# Cutting oak and pine



## bigone5500 (Feb 9, 2014)

When cutting these two types of wood with a router, should one use different speeds with the same bit or does it matter? I know oak is harder than yellow pine but I don't know if it makes a difference to the cutter.


----------



## RobinDobbie (Jan 31, 2013)

You want to go as slow as you can without getting a rough cut. 

_"The bottom line is this: run your router at the lowest RPM that delivers clean results at a comfortable feed rate. If you get good results at one speed, try again 1000 RPM slower. When cut quality declines, you just identified optimum RPM as the next higher speed."_


----------



## del schisler (Nov 5, 2009)

bigone5500 said:


> When cutting these two types of wood with a router, should one use different speeds with the same bit or does it matter? I know oak is harder than yellow pine but I don't know if it makes a difference to the cutter.

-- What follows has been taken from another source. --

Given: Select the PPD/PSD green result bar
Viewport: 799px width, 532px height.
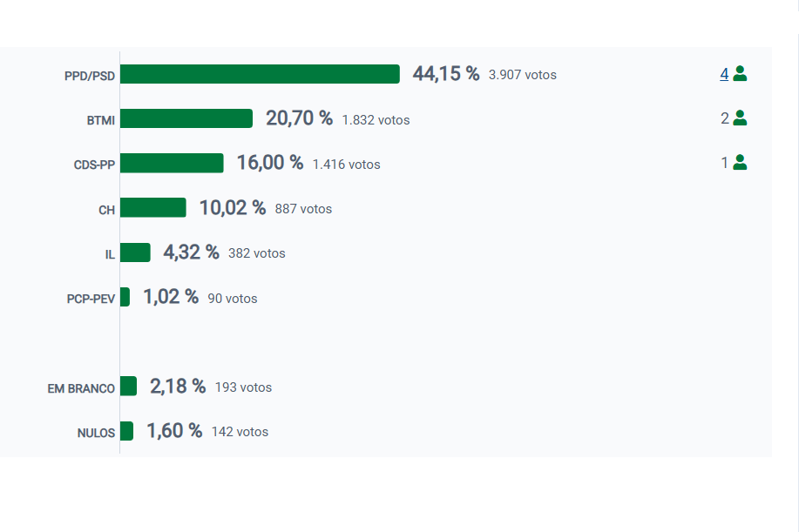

when cutting pine get ready to clean the bit, the gum in the pine will build up on the bit, you will see, i used pine once and never again, i know you can get good item's out of it , but i will pass on pine good luck as far as speed change i didn't slow down on eather wood


----------



## bigone5500 (Feb 9, 2014)

del schisler said:


> when cutting pine get ready to clean the bit, the gum in the pine will build up on the bit, you will see, i used pine once and never again, i know you can get good item's out of it , but i will pass on pine good luck as far as speed change i didn't slow down on eather wood


I'm with you on the oak. I do like how it looks when finished. However, pine is sooo much cheaper. Cleaning the bit is not really a problem to me...yet. What I am working with at the moment is a bunch of pallet wood.


----------



## BaldEagle2012 (Jan 25, 2012)

Pine pitch builds up so fast on a saw blade, very time consuming to clean, and one time I broke a band saw blade, bc of that, and had just cleaned it the day before. No more pine in my shop unless it is a 2 x 4 for construction.


----------